**What the task requires:** Every line from the one holding "[Email Fatboys 95] (833, 2343)" through the last line of the records must be retyped exactly, and no other line or picture may appear in the copy.

------ Records to process ------

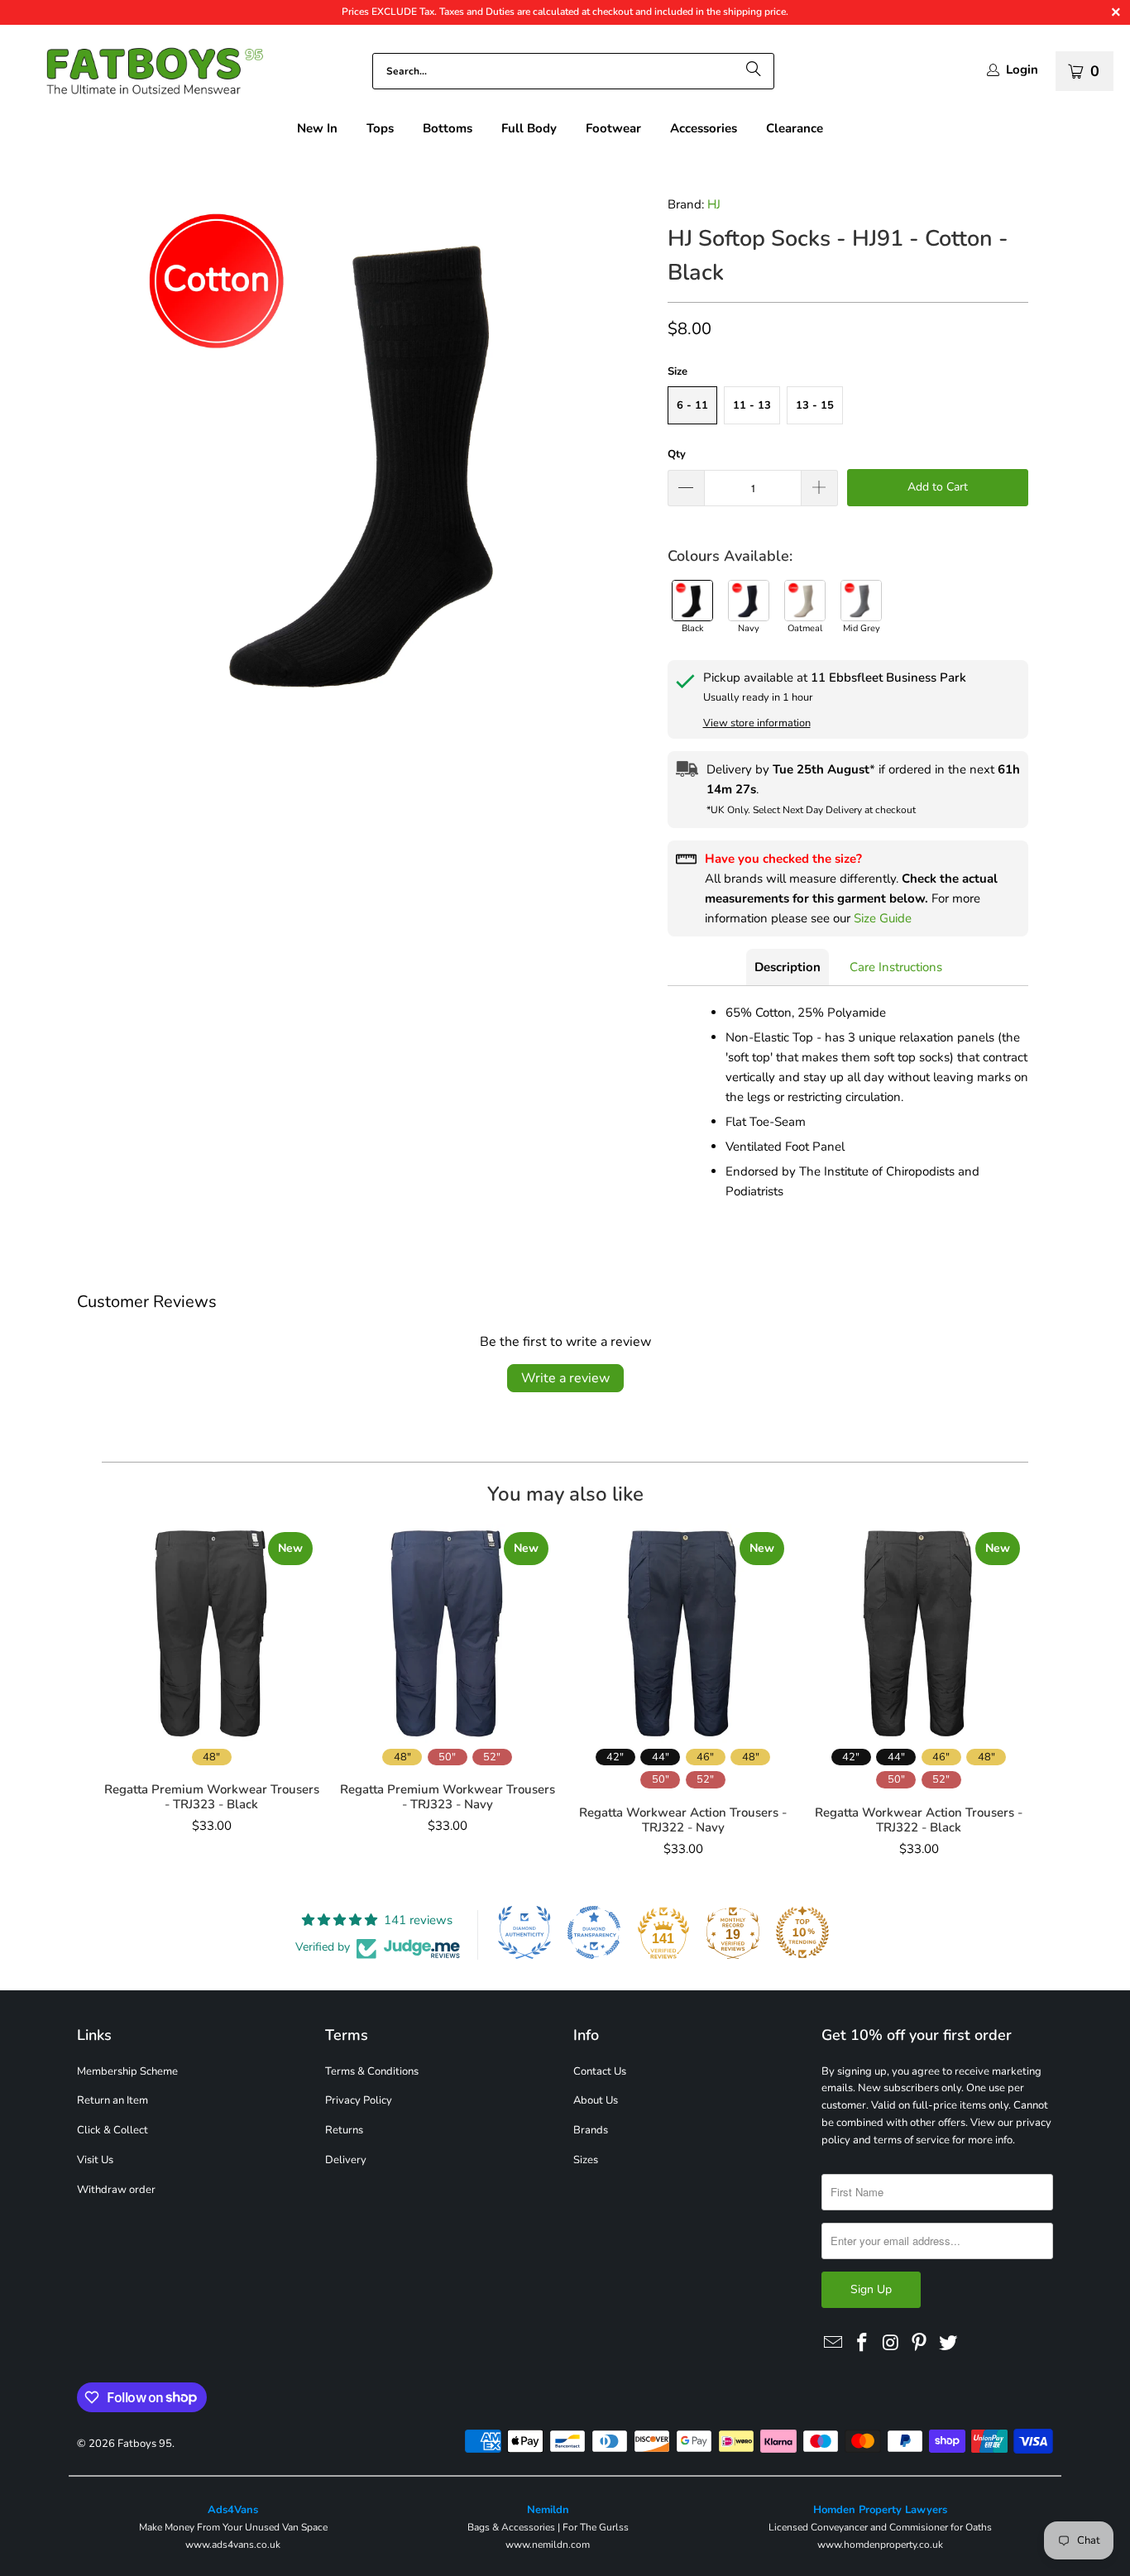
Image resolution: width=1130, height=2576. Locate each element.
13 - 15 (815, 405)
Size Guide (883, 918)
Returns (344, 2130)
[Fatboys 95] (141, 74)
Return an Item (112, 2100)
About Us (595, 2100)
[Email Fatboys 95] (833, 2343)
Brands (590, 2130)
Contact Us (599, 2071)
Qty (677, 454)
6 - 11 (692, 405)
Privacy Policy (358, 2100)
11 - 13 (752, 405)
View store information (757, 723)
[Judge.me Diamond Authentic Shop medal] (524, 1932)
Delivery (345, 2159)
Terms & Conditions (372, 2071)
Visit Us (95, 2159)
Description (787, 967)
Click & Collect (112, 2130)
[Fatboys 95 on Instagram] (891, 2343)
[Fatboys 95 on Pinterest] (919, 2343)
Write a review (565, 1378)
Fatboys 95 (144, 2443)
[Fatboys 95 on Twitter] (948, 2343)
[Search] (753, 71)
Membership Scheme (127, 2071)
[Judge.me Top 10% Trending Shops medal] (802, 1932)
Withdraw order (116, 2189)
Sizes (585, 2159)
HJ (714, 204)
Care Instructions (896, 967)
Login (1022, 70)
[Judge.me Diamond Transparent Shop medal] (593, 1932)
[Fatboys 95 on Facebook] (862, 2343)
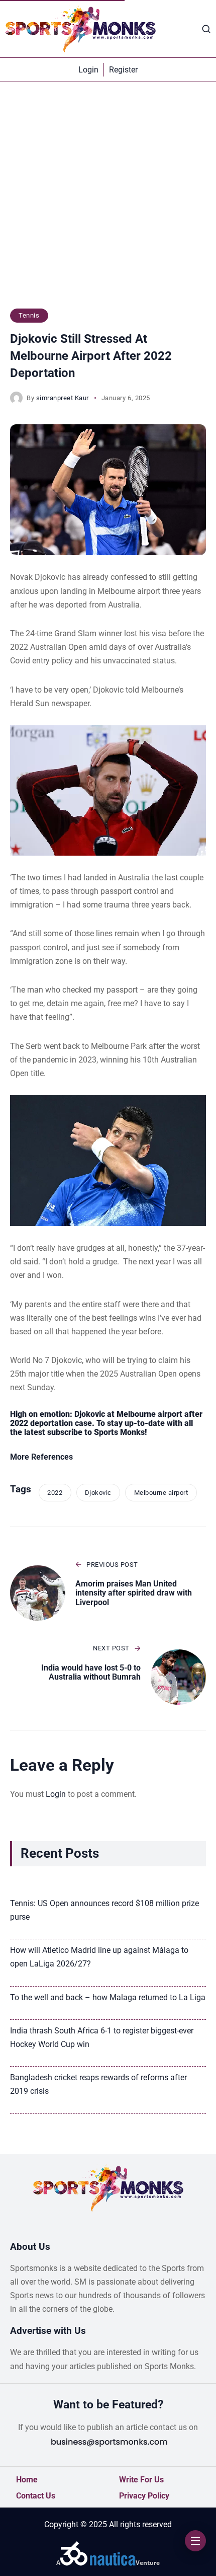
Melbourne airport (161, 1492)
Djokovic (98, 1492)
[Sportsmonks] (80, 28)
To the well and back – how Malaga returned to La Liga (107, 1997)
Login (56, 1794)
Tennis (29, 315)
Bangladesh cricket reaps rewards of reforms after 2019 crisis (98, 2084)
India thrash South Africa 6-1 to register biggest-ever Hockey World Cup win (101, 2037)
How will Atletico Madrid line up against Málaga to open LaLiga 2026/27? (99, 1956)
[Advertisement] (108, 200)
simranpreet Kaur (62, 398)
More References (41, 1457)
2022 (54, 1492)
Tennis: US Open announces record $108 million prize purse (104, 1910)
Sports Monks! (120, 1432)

------

**Exercise answer:**
[Email Fatboys 95] (833, 2343)
Brands (590, 2130)
Contact Us (599, 2071)
Qty (677, 454)
6 - 11 (692, 405)
Privacy Policy (358, 2100)
11 - 13 (752, 405)
View store information (757, 723)
[Judge.me Diamond Authentic Shop medal] (524, 1932)
Delivery (345, 2159)
Terms & Conditions (372, 2071)
Visit Us (95, 2159)
Description (787, 967)
Click & Collect (112, 2130)
[Fatboys 95 on Instagram] (891, 2343)
[Fatboys 95 on Pinterest] (919, 2343)
Write a review (565, 1378)
Fatboys 95 (144, 2443)
[Fatboys 95 on Twitter] (948, 2343)
[Search] (753, 71)
Membership Scheme (127, 2071)
[Judge.me Top 10% Trending Shops medal] (802, 1932)
Withdraw order (116, 2189)
Sizes (585, 2159)
HJ (714, 204)
Care Instructions (896, 967)
Login (1022, 70)
[Judge.me Diamond Transparent Shop medal] (593, 1932)
[Fatboys 95 on Facebook] (862, 2343)
Melbourne airport (161, 1492)
Djokovic (98, 1492)
[Sportsmonks] (80, 28)
To the well and back – how Malaga returned to La Liga (107, 1997)
Login (56, 1794)
Tennis (29, 315)
Bangladesh cricket reaps rewards of reforms after 2019 crisis (98, 2084)
India thrash South Africa 6-1 to register biggest-ever Hockey World Cup win (101, 2037)
How will Atletico Madrid line up against Málaga to open LaLiga 2026/27? (99, 1956)
[Advertisement] (108, 200)
simranpreet Kaur (62, 398)
More References (41, 1457)
2022 (54, 1492)
Tennis: US Open announces record $108 million prize purse (104, 1910)
Sports Monks! (120, 1432)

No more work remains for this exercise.